Comparisons between cats and dogs are often extremely hilarious … and accurate. Cats have been largely viewed as intelligent and stand-offish whereas dogs have been viewed as dumb and faithful.

In the past we have had cats who, when we had been away for a number of days, would greet us (if you can call stretching on the sofa a greeting) with a sneer, followed by an arrogant walk to the litter box. Then, they do not acknowledge us for days.

We have only had one dog, but, when we return home to her, after a number of days (or weeks), she comes running to us, is excited enough to leap from her own skin, and does not leave our side for days.

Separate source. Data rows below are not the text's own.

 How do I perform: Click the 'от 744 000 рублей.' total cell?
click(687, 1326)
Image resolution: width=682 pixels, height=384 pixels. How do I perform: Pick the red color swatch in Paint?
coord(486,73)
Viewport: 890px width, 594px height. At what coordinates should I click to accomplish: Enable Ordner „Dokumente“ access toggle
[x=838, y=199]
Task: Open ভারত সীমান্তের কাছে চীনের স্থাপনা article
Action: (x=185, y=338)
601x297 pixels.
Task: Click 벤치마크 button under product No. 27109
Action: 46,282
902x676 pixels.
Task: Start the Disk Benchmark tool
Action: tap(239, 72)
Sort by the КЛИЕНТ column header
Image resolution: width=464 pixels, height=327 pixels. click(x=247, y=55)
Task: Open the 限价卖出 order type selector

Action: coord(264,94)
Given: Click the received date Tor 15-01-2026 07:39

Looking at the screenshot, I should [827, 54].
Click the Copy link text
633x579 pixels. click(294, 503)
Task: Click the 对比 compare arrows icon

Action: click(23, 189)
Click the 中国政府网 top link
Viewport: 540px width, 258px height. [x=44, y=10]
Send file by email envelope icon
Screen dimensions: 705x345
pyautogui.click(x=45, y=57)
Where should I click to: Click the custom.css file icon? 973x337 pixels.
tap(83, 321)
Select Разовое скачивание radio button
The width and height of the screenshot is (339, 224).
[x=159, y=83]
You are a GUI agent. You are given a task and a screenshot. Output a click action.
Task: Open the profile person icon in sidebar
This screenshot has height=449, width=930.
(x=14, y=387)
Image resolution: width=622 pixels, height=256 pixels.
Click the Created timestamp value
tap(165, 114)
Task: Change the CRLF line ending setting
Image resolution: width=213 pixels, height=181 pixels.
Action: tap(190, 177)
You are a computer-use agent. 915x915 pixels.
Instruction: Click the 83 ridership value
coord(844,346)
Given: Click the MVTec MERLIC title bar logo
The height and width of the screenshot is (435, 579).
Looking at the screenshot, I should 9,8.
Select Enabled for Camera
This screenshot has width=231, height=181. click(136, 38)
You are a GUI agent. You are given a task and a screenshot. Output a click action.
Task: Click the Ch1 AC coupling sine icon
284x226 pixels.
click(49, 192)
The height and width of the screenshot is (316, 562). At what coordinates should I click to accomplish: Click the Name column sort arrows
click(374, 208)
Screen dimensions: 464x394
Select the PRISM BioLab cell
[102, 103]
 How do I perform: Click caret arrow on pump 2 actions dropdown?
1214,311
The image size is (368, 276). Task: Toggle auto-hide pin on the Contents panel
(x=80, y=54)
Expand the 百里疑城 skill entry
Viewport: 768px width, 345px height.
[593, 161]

The cat acts resentful for not being tended to, and upon our return, would only communicate bitterness and resentment.

The dog forgets what is past, and is so thankful to have her people back in the den.

I have learned that I (gulp) am a cat.

When I have been hurt, or am feeling untended to, or ignored I often respond like a cat would. I avoid the ‘offender’, or stick my tail up in the air and walk away, when they approach. I, like a cat, try to make them feel the way I have felt.

I wish I could be like my dog, who can forgive AND forget.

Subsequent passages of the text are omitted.